Intanto, 1 milione di nuovi olivi nel cuore dell’Italia entro il 2030, di cui oltre 650.000 già piantumati tra Umbria e Toscana e coltivati al 100% in regime biologico, sono gli obbiettivi ed i primi risultati del progetto “Bosco Monini”, avviato due anni fa e cuore della transizione sostenibile dell’azienda umbra Monini raccontata nel piano 2030 “A Hand for the Future”. Il nuovo polmone verde, realizzato prevalentemente su terreni abbandonati e riqualificati, ha infatti un forte impatto ambientale: le nuove piante proteggono la salute del terreno e lo preservano da rischi di erosione, tutelano la ricchezza dell’olivicoltura italiana e delle sue cultivar e instaurano un sistema virtuoso di salvaguardia della biodiversità. Concretamente misurabile il beneficio climatico: gli alberi consentiranno infatti di sequestrare fino a 50 mila tonnellate di anidride carbonica in 10 anni.

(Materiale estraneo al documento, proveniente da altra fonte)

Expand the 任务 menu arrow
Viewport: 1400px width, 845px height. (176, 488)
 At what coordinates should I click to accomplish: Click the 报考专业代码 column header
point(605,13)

L’ambiente è tuttavia solo la faccia più visibile della medaglia di “Bosco Monini”, perché l’olivo non è solo una pianta “sacra” e amica del pianeta, è anche olivicoltura, ossia produzione, ricchezza, dieta mediterranea. Elementi che l’Italia, da sempre culla dell’eccellenza nella produzione di olio extravergine, ha bisogno di rafforzare. Nel nostro Paese, al di là delle variabilità annuali, mai come quest’anno negative, le migliaia di tonnellate di olio di oliva che si producono non soddisfano un fabbisogno che si aggira tra le 850 e le 900.000 tonnellate. Ciò significa che c’è un importante grande gap produttivo che le aziende sono costrette a colmare acquistando olio dall’estero. “Con questo progetto - spiega Zefferino Monini, presidente e ad dell’azienda Monini - vogliamo contribuire a promuovere un’olivicoltura di qualità che sia italiana fin dall’origine e che sia sostenibile sotto il profilo ambientale, sociale ed economico. L’olivo rappresenta per la nostra famiglia la vita da oltre tre generazioni e con questo progetto vogliamo difendere il nostro futuro e quello di chi verrà dopo di noi”.